What’s new with PatentsView: Our Algorithm is getting better!

Over the last few months, PatentsView has been improving its disambiguation algorithms. These improvements give researchers, students, inventors, intellectual property enthusiasts, and anyone else with an interest in patent information more accurate data to work with.

What has changed?

Our algorithms have been updated to better represent patent trends by location and assignee. The updated algorithms increase accuracy in clustering — the grouping of raw information into similar organizations — and incorporate Open Street Mapping as an additional source. This results in better, more accurate data and analysis.

These changes apply to all PatentsView data, including bulk downloads, legacy and Elasticsearch APIs, query builder tool, and list searches.  

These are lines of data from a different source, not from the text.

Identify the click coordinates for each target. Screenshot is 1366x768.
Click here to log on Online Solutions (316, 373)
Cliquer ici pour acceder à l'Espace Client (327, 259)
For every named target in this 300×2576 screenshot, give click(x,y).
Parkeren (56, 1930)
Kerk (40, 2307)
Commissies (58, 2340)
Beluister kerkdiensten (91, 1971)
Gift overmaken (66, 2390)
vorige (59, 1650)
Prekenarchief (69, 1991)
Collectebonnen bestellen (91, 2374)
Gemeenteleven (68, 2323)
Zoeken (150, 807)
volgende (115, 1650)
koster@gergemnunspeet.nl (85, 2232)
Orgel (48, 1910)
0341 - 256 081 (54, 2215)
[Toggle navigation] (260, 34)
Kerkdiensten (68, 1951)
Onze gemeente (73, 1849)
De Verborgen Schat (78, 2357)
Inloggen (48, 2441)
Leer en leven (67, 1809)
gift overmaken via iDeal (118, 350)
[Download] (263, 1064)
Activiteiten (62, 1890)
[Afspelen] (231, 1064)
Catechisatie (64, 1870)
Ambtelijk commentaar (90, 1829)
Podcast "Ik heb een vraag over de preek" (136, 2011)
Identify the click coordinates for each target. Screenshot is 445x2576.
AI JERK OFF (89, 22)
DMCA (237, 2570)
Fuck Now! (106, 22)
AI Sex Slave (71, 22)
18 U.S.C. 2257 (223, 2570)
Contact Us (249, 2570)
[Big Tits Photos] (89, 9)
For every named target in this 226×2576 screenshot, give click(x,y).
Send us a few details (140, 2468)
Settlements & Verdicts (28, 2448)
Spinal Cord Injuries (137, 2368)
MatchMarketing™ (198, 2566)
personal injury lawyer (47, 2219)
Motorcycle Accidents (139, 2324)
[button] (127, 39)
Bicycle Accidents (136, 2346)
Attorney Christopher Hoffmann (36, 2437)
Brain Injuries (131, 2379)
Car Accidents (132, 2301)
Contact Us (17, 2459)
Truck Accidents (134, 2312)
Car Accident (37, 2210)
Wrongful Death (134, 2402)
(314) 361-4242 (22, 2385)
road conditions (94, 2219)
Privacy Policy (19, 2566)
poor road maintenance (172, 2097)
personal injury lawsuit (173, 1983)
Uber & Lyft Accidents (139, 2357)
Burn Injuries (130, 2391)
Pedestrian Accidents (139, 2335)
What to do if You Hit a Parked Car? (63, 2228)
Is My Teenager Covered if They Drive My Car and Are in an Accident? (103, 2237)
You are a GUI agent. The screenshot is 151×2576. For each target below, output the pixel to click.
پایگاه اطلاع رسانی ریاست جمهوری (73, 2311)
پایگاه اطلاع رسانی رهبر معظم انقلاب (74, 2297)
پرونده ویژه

What are disambiguation algorithms?

PatentsView’s data visualizations and analysis rely on a series of algorithms and post-processing techniques to sort inventors and assignees by name and place. We need this process, known as disambiguation, because patent data is often incomplete or inconclusive.

For instance, the U.S. Patent and Trademark Office does not collect data on an inventor’s gender. So, PatentsView uses an algorithm to make an educated guess about gender based on an inventor’s name and location.

In other cases, one inventor may apply for multiple patents using different variations on their name, like John Smith, J. Smith, and Johnny P. Smith. Our algorithms help determine if these are all the same inventor or three different inventors.

Why is this important?

Innovations and inventions benefit all of society, and that benefit is increased when every inventor can fully participate in the process. Accurate analysis of patent data helps identify gaps, and thus provides a first step toward closing those gaps.

PatentsView’s goal is to provide the most accurate, up-to-date, and complete analysis of intellectual property data to foster better knowledge of the IP system and drive new insights into invention and innovation. Updates like this put us one step closer to that goal.